La tragedia del genio
Tesla fue un genio, posiblemente. Su época no lo comprendió por esa razón, y nosotros todavía tenemos dificultades para entender su importancia
Uno de los mejores relatos de Stanisław Lem narra las dificultades a las que se enfrenta un equipo de científicos dispuestos a encontrar (y reivindicar) a los grandes genios del pasado. En especial a aquellos escritores cuya genialidad los hizo incomprensibles para el público, y cuyos libros pasaron desapercibidos.
Naturalmente, y contra lo que se podría pensar, la búsqueda no es sencilla y, cuando Lem glosa la obra del genio, el resultado es decepcionante: irrita y agota al lector. La tragedia del genio (si algo así existe) está toda en el relato de Lem. Buscamos la genialidad en las obras, no solo literarias, del pasado. Pero somos incapaces de reconocerla, debido a que el gusto se conforma mediante analogías: nos gusta algo porque nos ha gustado anteriormente algo que se le parece. La industria (no solamente la editorial, con sus añagazas del tipo “si le gustó A, le gustará B”) lo sabe desde hace décadas.

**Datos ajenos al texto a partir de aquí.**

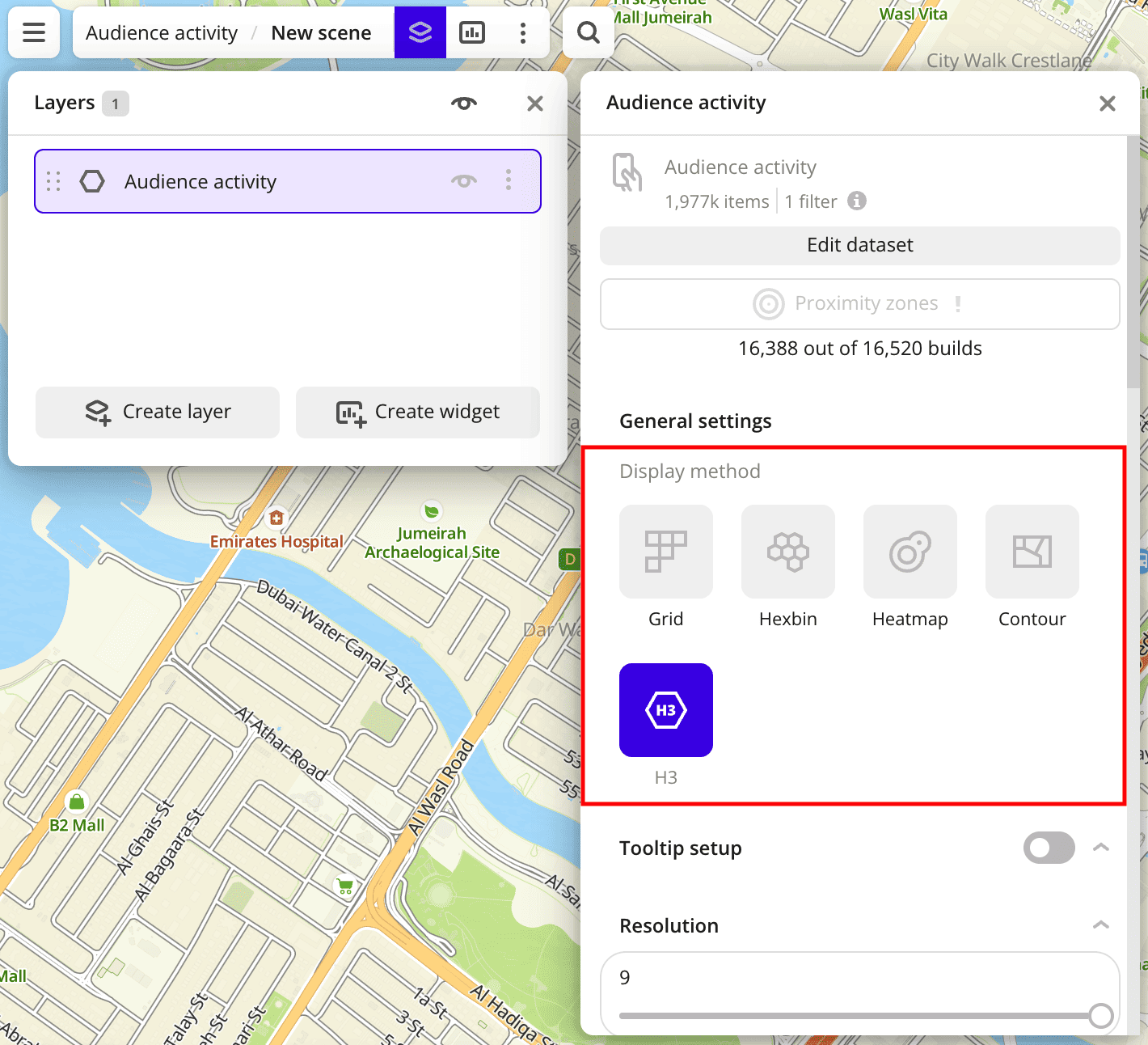
Task: Click the search magnifier icon
Action: 589,32
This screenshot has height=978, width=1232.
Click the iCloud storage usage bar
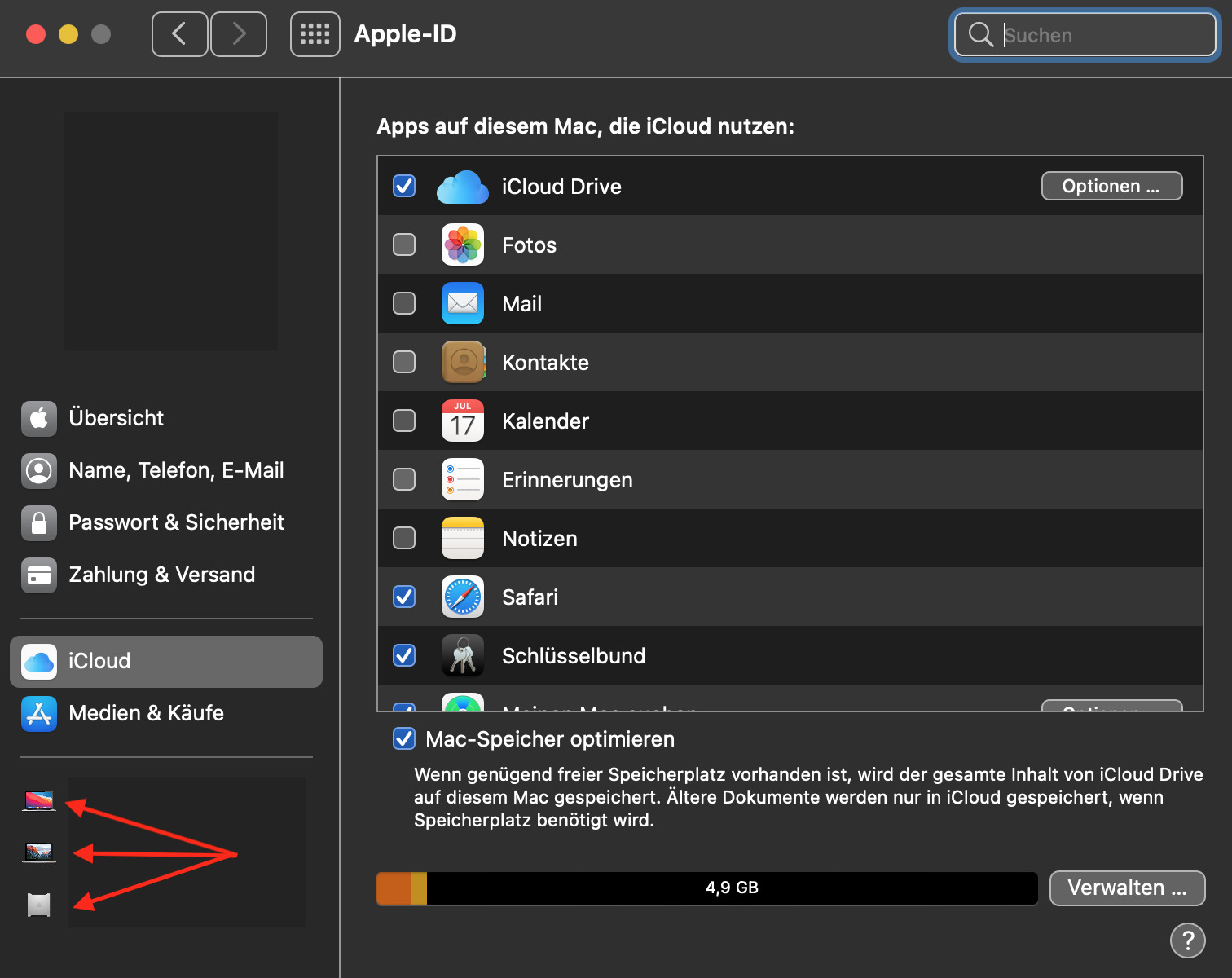[706, 888]
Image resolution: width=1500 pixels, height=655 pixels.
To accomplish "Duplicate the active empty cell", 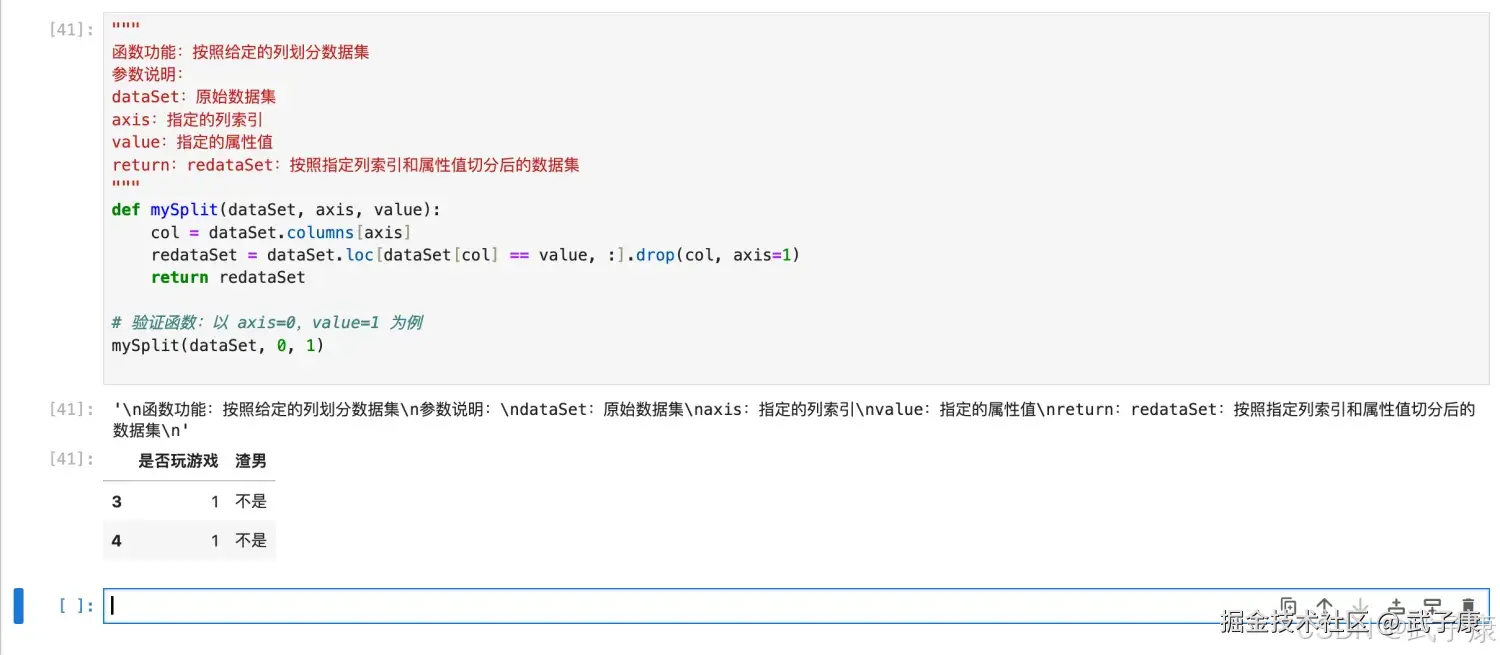I will click(x=1288, y=606).
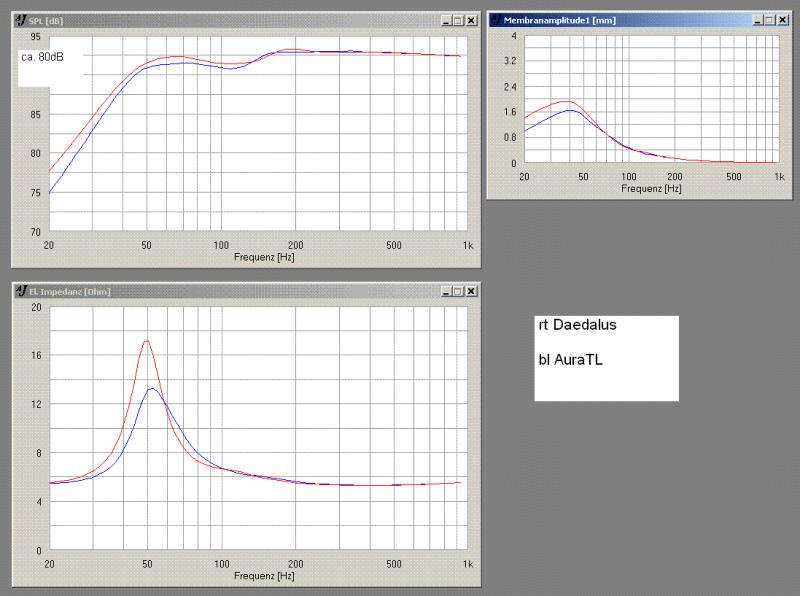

Pensaba en esto recientemente mientras recorría la exposición que el Espacio Fundación Telefónica dedica a Nikola Tesla en Madrid estos días. Tesla fue un genio, posiblemente. Su época no lo comprendió por esa razón, y nosotros todavía tenemos dificultades para entender su importancia, en buena medida debido a que nuestro mundo no se parece demasiado al que Tesla imaginó, por lo menos de momento. Sus inventos son los testimonios materiales de un instante en el que la historia pudo tomar una dirección y escogió otra. Y por ello sus inventos y su legado parecen incomprensibles, deseosos de comunicar su misterio, pero incapaces de hacerlo, ya que solo es posible reconocer el genio de forma retrospectiva, cuando las novedades que introdujo son parte de la normalidad. Esa es la tragedia de Tesla, pero también la de todos nosotros, también como lectores.